Chemo drugs 'destroy brain cells'
 

Drugs used to destroy cancer cells may actually be more harmful to healthy cells in the brain, research suggests.

A team from New York's University of Rochester found several types of key brain cell were highly vulnerable to the drugs.

They say it might help explain side effects such as seizures and memory loss associated with chemotherapy - collectively dubbed 'chemo brain'.

The research, on mice, is published in the Journal of Biology.

Drug therapy for cancer can prompt a wide range of neurological side effects, even the onset of dementia.

But they were thought not to be directly linked to the drug treatment itself.

Instead, some doctors have put them down to the patient's vulnerable psychological state.

The latest study found that dose levels typically used when treating patients killed 40% to 80% of cancer cells - 70% to 100% of brain cells.

Several types of healthy brain cell continued to die for at least six weeks after exposure.

Common drugs tested
 

Lead researcher Dr Mark Noble said: "This is the first study that puts chemo brain on a sound scientific footing, in terms of neurobiology and cellular biology."

The Rochester team carried out tests with three drugs used to treat a wide range of cancers: carmustine, cisplatin and cytosine arabinoside.

All three drugs were toxic to several types of brain cell whose job is to repair other cells in the brain - even at very low concentrations.

They also killed off oligodenrocyte cells, which play a key role in the transmission of messages around the nervous system.

The researchers suggest damage to cells in the hippocampus, which is responsible for memory and learning, is most likely to explain chemo brain symptoms.

Professor John Toy, Cancer Research UK¿s medical director, said: "The doses of therapy needed to treat cancer while leaving the body's healthy cells as unharmed as possible is a fine balance judged by experienced specialists.

"They aim to maximise benefits and minimise damage.

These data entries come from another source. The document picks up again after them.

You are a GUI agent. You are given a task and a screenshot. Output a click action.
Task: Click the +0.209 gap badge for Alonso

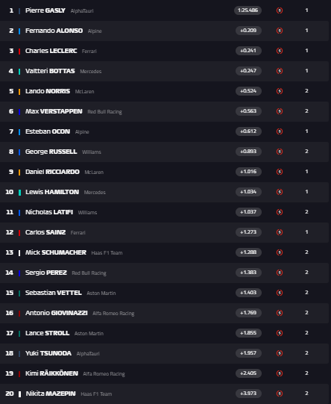tap(248, 31)
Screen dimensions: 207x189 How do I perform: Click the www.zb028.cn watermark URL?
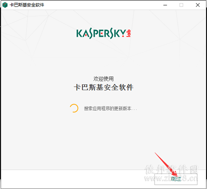click(171, 178)
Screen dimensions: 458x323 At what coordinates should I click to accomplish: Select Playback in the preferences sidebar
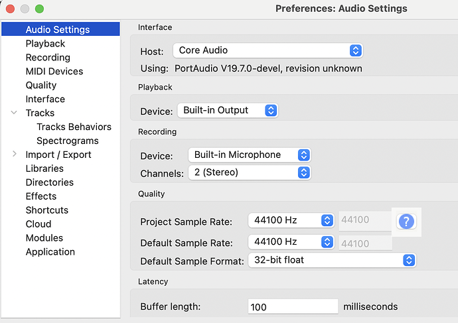pos(45,43)
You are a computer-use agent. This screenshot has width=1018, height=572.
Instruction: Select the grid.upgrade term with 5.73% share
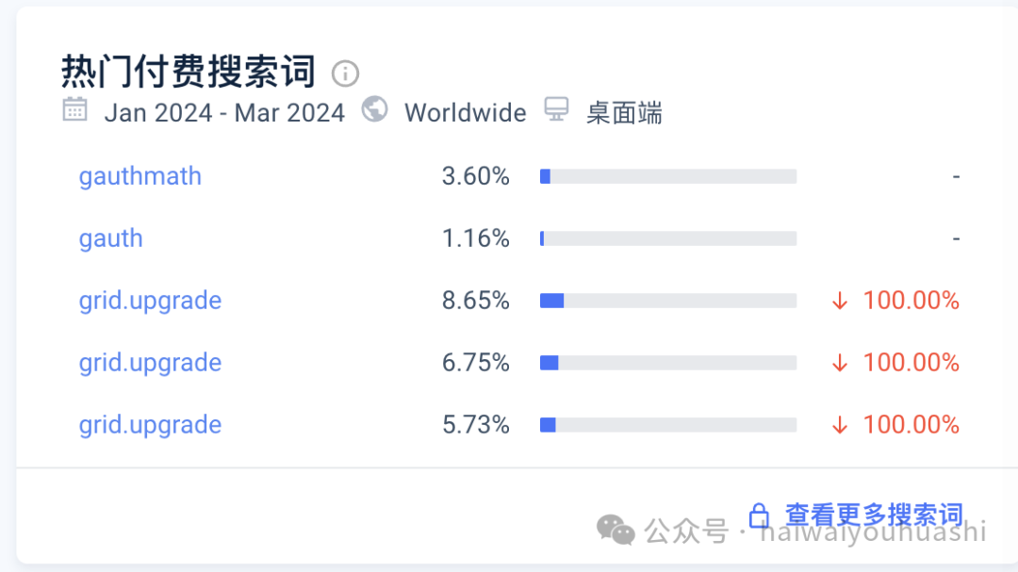coord(150,425)
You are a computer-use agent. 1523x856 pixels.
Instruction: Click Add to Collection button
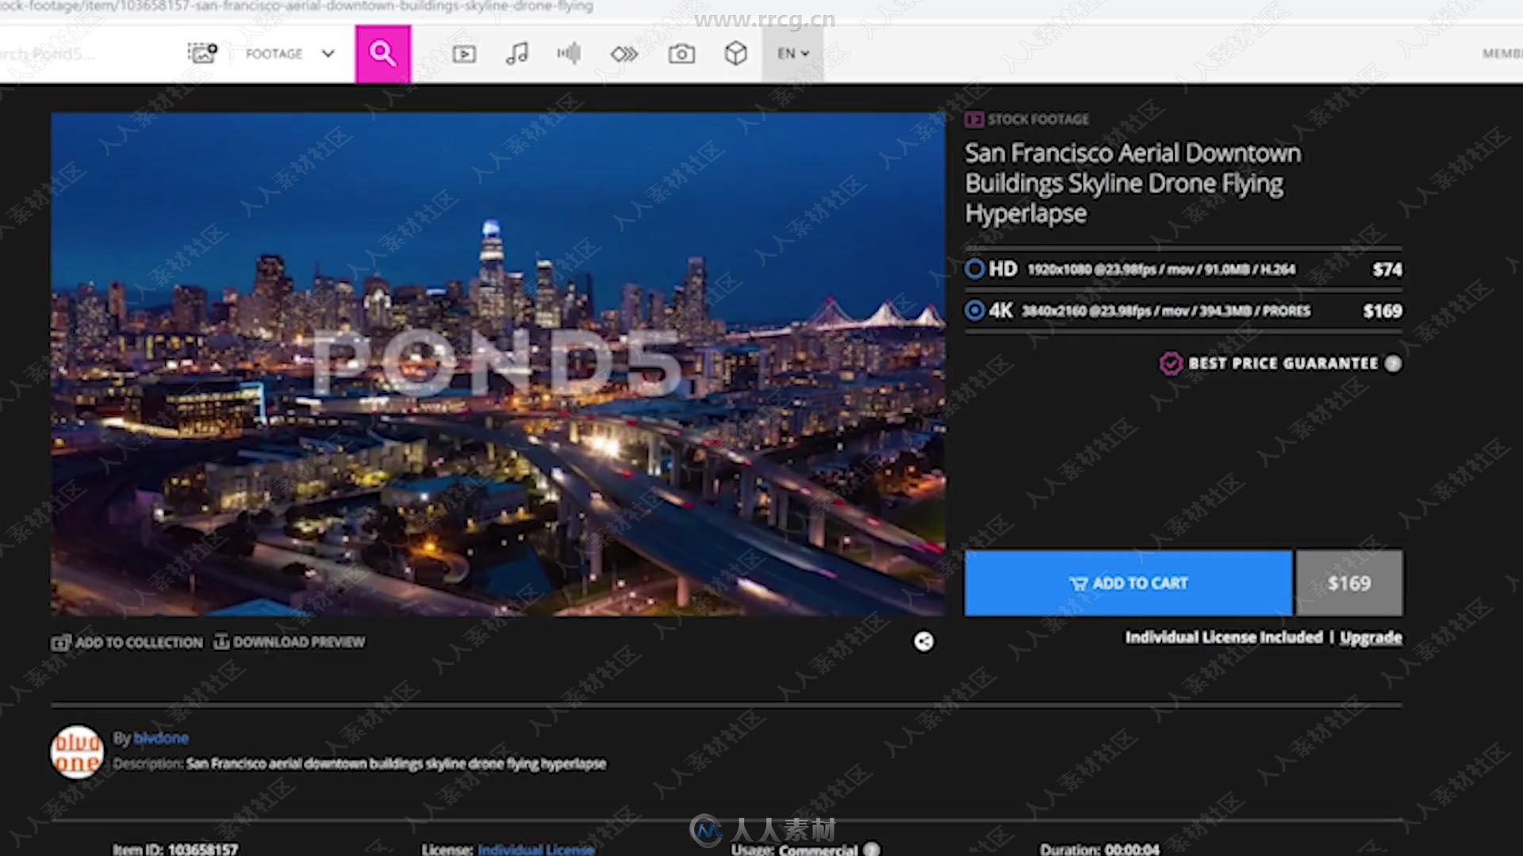click(x=125, y=642)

Unfortunately side-effects can include toxicity to the brain.

"This research in mice may hopefully suggest new ways of researching how this toxicity might be overcome.

"It is important to remember, however, that all presently available cancer treatments have gone through extensive clinical trials to ensure that their benefits outweigh unwanted effects.

"No patient should stop their treatment because of this research."

The researchers said it might be possible to add protective agents to chemotherapy drugs.

They also suggest further work to pinpoint which cells are most at risk.